Images, disk, and execution context#

Functions can also carry their own execution environment:

from apothic import App, Image

app = App("image-demo")


@app.function(
    image=(
        Image.debian_slim(python_version="3.11")
        .uv_pip_install("numpy", "pandas")
        .env(PYTHONUNBUFFERED="1")
        .run_commands("mkdir -p /app/cache")
        .add_local_python_source("my_package")
    ),
    disk_gb=160,
    timeout_s=900,
)
def analyze() -> str:
    return "ready"

The current image surface includes:

slim Python base images
arbitrary registry images
custom Dockerfiles
local files and directories added to build context
pip, apt, env, workdir, and shell-command configuration

For simple image.base cases, the runtime can execute the base image directly. For richer image specs, it can publish and reuse derived execution images. If a Linux base image does not already contain a suitable Python runtime, the current runtime can fall back to a managed CPython for execution and later reuse an optimized derived image.

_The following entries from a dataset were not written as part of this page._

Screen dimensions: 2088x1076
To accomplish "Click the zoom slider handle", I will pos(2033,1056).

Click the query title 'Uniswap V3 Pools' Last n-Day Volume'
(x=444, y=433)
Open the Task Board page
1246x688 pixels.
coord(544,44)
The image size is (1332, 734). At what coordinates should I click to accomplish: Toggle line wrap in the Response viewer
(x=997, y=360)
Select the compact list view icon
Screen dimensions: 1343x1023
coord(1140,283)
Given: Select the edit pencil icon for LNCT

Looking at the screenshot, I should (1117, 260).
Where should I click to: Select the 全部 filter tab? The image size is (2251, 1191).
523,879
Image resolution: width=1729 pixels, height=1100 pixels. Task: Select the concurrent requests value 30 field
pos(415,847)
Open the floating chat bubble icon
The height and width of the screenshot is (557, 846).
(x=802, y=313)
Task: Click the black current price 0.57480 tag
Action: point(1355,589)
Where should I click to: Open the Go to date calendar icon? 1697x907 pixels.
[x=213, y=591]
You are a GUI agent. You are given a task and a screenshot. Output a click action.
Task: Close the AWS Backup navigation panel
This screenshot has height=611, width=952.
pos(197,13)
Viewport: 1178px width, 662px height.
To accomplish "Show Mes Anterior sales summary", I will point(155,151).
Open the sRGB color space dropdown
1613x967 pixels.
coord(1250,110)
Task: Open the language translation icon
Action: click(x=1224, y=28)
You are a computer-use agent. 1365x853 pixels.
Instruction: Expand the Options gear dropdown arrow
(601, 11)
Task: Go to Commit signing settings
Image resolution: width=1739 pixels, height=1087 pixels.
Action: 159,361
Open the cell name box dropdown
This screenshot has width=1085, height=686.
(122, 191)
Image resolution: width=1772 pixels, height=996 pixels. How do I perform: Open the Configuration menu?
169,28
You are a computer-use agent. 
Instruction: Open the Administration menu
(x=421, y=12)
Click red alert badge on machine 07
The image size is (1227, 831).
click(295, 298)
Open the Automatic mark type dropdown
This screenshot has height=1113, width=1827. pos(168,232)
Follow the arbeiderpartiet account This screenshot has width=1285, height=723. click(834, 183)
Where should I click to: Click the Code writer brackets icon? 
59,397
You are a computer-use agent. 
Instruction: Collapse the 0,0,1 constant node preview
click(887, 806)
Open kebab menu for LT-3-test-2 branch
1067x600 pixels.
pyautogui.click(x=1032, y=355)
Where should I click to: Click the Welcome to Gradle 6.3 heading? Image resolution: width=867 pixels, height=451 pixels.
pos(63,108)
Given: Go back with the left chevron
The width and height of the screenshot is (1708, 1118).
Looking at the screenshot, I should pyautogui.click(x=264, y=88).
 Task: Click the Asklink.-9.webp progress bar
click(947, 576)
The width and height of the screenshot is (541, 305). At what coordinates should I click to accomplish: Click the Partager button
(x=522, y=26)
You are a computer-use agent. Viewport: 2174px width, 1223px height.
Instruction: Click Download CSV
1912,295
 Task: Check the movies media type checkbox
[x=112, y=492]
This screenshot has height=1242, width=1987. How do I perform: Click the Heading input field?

Secrets and mounted storage#

Jobs can mount storage and consume secrets the same way services do:

from apothic import App, CloudBucketMount, Secret, Volume

app = App("storage-demo")

bucket = CloudBucketMount(
    bucket_name="team-datasets",
    access_key_secret="APOTHIC_BUCKET_ACCESS_KEY_SECRET",
    secret_key_secret="APOTHIC_BUCKET_SECRET_KEY_SECRET",
    endpoint_url="https://fly.storage.tigris.dev",
    prefix="examples/training",
).mounted_at("/bucket")


@app.function(
    secrets=[Secret.from_name("HF_TOKEN")],
    volumes=[
        Volume.from_name("model-cache", create_if_missing=True, mount_path_default="/cache").mounted_at("/cache"),
        bucket,
    ],
)
def prepare() -> str:
    return "mounted"

Reach for:

Volume.from_name(...) or Volume.cloud(...) for portable named storage
Volume.from_name(..., create_if_missing=True) when you want the concise reuse-or-create path
Volume.create(..., backend="vast_local") when the fastest persistent path matters more than portability
CloudBucketMount(...) when you already have a bucket and credentials

vast_local is host-affine after the first placement, and the client currently supports one vast_local volume per resource.

Common options#

Frequently used function options include:

liv
cpu
memory_mb
timeout_s
image
secrets
gpu
gpu_count
min_vram_gb
offer_filters
disk_gb
schedule
retries
service_startup_timeout_s on service-shaped resources

Other useful execution helpers include:

remote_gen(...)
spawn_map(...)
map(...)
starmap(...)
for_each(...)

Start with the smallest shape that works, then widen resources only where you have a clear reason.